Abstract: FR-PO316

Pharmacogenomics of Tolvaptan’s Inhibitory Effect on Kidney Volume Increase in Patients with Autosomal Dominant Polycystic Kidney Disease

Session Information

Category: Genetic Diseases of the Kidney

  • 801 Cystic Kidney Diseases

Authors

  • Horie, Shigeo, Juntendo University, Tokyo, Japan
  • Masuda, Masatoshi, Otsuka Pharmaceutical Co., Ltd., Osaka, Japan
  • Neuber, Steffen, Bioscientia, Ingelheim, Germany
  • Muto, Satoru, Juntendo University, Tokyo, Japan
  • Okada, Tadashi, Otsuka Pharmaceutical Co., Ltd., Osaka, Japan
  • Bergmann, Carsten, Bioscientia, Ingelheim, Germany
Background

We investigated the influence of genetic factors on tolvaptan treatment efficacy in patients with approved autosomal dominant polycystic kidney disease (ADPKD).

Methods

In the extension study of TEMPO 3:4 in Japan, DNA was collected from 100 patients. Germline variants of 116 genes (including all genes known for cystic/ polycystic kidney disease) were sequenced by targeted next generation sequencing and called with a custom variant analysis pipeline sensitive for variants in sequence homology regions.
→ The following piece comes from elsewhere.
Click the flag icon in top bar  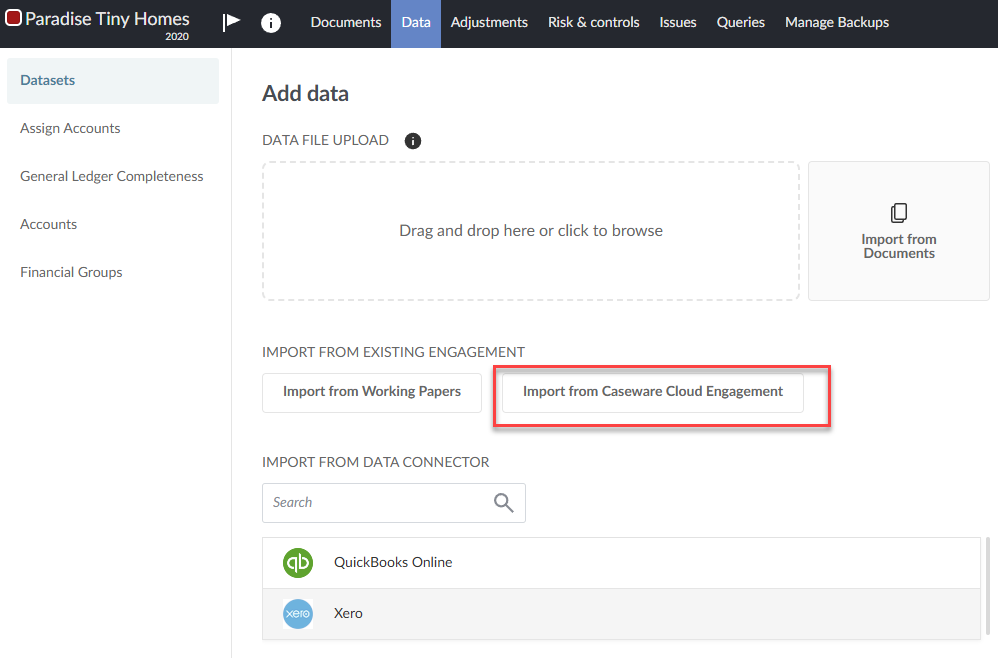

Genetic architecture of samples was modeled as binary factor, discriminating those samples carrying solely PKD1 or PKD2 pathogenic variants from samples that harbored additional likely pathogenic variants in any of the other 114 targeted genes. Kidney volume growth rate was used as a marker for tolvaptan efficacy. A two-way factorial ANOVA was applied to test for a correlation between genetic architecture, treatment / placebo group and treatment efficacy as outcome.

Results

Sixty percent of our samples demonstrated multiple likely pathogenic variants in non-PKD genes. Statistical analysis revealed a significant main effect of treatment vs placebo group as expected (p<0.009), and a non-significant main effect when considering modifier variants only (p<0.29). The interaction term combining modifier cases with treatment group was non-significant as well (p<0.14). We carried out subgroup analysis assuming that low power is the cause for not reaching significance in the interaction model, and observed that the kidney growth rate in patients with modifier pathogenic variants was significantly lower in the tolvaptan group. This difference was not clear in patients with singleton PKD1 or PKD2 pathogenic variants. Therefore, we hypothesize that tolvaptan may be more effective in patients with modifier pathogenic variants.

Conclusion

Additional pathogenic variants in modifier genes other than PKD1 or PKD2 may potentially affect the efficacy of tolvaptan in patients with ADPKD.